Material provided START

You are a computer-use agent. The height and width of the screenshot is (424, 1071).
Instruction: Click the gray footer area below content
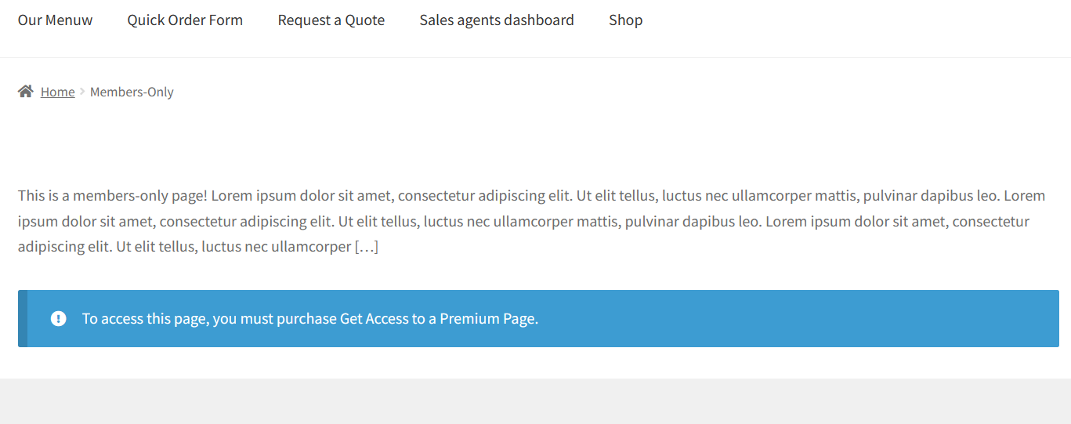point(535,401)
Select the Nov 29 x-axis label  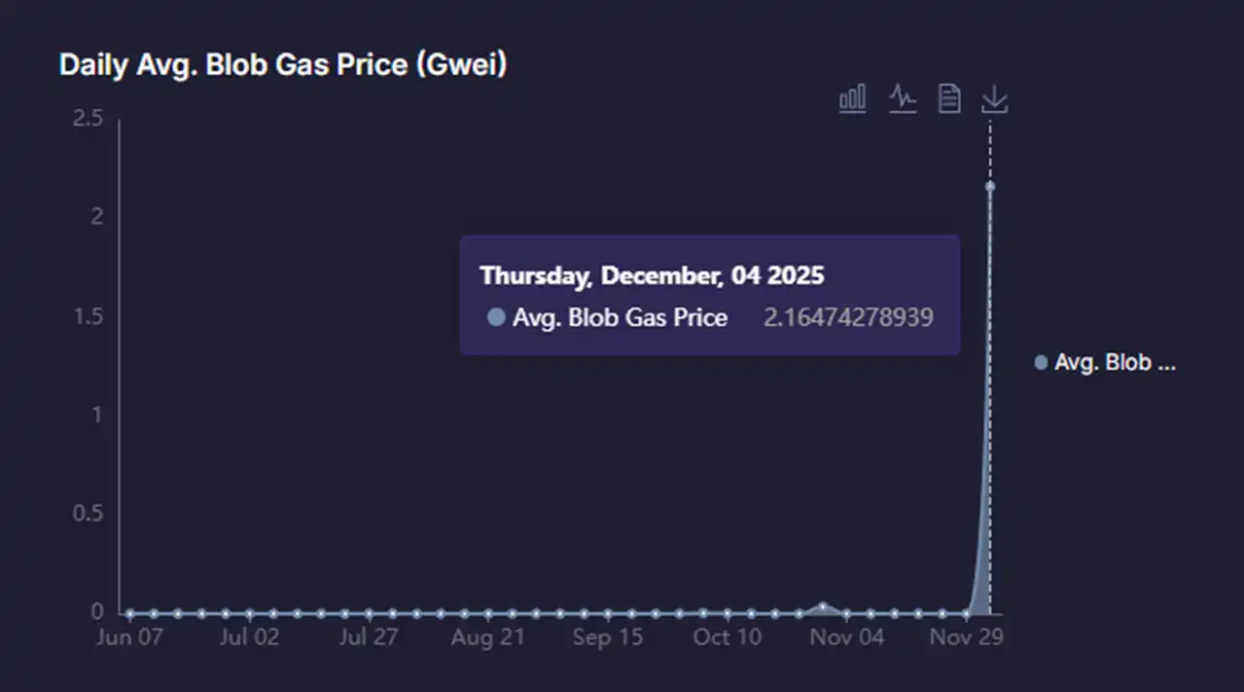click(x=967, y=637)
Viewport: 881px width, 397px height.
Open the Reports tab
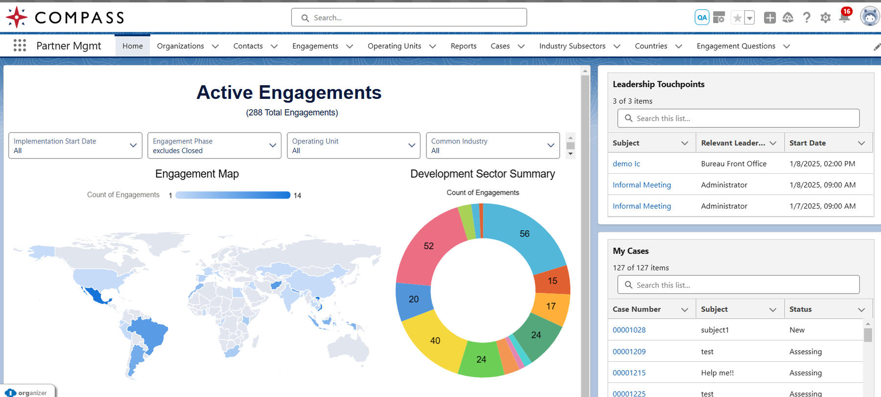(463, 46)
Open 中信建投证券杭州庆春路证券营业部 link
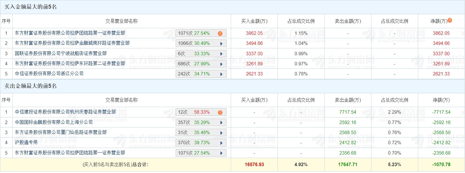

Material provided END

Each line above that includes "width" should be shown.

You are a computer-use agent. The height and width of the screenshot is (424, 1071).
Viewport: 881px width, 397px height.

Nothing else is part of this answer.